* Aim of the exercise *
Two lines in the data below mark the range: the one with "Instruction: Select column D header" and the one with "Expand the Dependencies". Return both, along with every line between them, exactly.

* Material supplied *
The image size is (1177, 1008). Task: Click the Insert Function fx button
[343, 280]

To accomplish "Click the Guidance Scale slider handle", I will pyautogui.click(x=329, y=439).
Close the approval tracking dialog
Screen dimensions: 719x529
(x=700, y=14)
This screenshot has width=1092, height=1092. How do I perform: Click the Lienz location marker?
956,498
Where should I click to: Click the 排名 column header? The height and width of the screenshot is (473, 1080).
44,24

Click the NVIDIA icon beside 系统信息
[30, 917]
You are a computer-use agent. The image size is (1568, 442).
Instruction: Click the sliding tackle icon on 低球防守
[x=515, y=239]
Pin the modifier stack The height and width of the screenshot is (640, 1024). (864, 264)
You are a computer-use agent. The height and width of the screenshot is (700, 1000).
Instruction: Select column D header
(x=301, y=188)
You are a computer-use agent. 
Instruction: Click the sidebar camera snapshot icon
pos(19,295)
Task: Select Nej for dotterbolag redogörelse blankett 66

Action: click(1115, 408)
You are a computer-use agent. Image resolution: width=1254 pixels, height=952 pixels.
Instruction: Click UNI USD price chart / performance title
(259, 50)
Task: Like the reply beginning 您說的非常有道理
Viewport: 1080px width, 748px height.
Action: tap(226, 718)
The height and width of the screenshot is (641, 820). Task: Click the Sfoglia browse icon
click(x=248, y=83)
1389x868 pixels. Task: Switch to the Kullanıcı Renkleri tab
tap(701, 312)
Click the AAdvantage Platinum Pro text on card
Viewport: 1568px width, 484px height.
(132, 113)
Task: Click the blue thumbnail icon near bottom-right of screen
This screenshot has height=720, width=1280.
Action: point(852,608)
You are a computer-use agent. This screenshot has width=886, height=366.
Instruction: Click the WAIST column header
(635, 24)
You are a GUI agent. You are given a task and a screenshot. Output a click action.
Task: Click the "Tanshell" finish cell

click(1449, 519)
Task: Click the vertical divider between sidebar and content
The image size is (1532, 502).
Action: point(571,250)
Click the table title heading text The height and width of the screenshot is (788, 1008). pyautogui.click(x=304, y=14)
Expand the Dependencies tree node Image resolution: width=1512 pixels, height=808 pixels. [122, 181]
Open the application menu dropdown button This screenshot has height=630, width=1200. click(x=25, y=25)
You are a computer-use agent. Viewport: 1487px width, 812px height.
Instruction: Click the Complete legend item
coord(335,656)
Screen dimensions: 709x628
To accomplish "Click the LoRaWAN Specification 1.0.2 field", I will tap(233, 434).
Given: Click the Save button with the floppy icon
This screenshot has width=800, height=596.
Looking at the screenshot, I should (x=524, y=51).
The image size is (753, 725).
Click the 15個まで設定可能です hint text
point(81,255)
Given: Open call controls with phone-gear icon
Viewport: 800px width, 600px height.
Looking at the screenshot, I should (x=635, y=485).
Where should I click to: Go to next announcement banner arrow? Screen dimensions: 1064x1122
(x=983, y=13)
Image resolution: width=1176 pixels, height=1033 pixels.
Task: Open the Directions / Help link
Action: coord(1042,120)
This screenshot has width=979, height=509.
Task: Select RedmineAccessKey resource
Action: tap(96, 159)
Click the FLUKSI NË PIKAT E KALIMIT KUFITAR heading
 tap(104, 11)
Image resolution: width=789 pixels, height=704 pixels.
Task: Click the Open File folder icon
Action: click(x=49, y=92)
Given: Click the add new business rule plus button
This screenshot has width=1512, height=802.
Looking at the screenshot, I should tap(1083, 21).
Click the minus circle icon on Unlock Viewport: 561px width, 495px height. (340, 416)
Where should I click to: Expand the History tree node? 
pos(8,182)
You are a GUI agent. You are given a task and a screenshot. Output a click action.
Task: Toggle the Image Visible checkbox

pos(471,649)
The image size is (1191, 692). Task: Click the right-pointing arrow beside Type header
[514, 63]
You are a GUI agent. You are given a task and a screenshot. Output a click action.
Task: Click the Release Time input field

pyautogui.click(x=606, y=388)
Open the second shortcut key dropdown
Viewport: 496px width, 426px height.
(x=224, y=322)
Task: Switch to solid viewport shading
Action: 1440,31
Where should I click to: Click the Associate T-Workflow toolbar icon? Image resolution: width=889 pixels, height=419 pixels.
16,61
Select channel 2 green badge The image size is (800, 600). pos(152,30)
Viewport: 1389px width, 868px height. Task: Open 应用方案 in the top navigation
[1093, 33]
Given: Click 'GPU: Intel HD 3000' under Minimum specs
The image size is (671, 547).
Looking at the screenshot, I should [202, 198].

* Task response *
Instruction: Select column D header
(x=301, y=188)
You are a computer-use agent. 
Instruction: Click the sidebar camera snapshot icon
pos(19,295)
Task: Select Nej for dotterbolag redogörelse blankett 66

Action: click(1115, 408)
You are a computer-use agent. Image resolution: width=1254 pixels, height=952 pixels.
Instruction: Click UNI USD price chart / performance title
(259, 50)
Task: Like the reply beginning 您說的非常有道理
Viewport: 1080px width, 748px height.
Action: tap(226, 718)
The height and width of the screenshot is (641, 820). Task: Click the Sfoglia browse icon
click(x=248, y=83)
1389x868 pixels. Task: Switch to the Kullanıcı Renkleri tab
tap(701, 312)
Click the AAdvantage Platinum Pro text on card
Viewport: 1568px width, 484px height.
(132, 113)
Task: Click the blue thumbnail icon near bottom-right of screen
This screenshot has height=720, width=1280.
Action: point(852,608)
You are a computer-use agent. This screenshot has width=886, height=366.
Instruction: Click the WAIST column header
(635, 24)
You are a GUI agent. You are given a task and a screenshot. Output a click action.
Task: Click the "Tanshell" finish cell

click(1449, 519)
Task: Click the vertical divider between sidebar and content
The image size is (1532, 502).
Action: point(571,250)
Click the table title heading text The height and width of the screenshot is (788, 1008). pyautogui.click(x=304, y=14)
Expand the Dependencies tree node Image resolution: width=1512 pixels, height=808 pixels. [122, 181]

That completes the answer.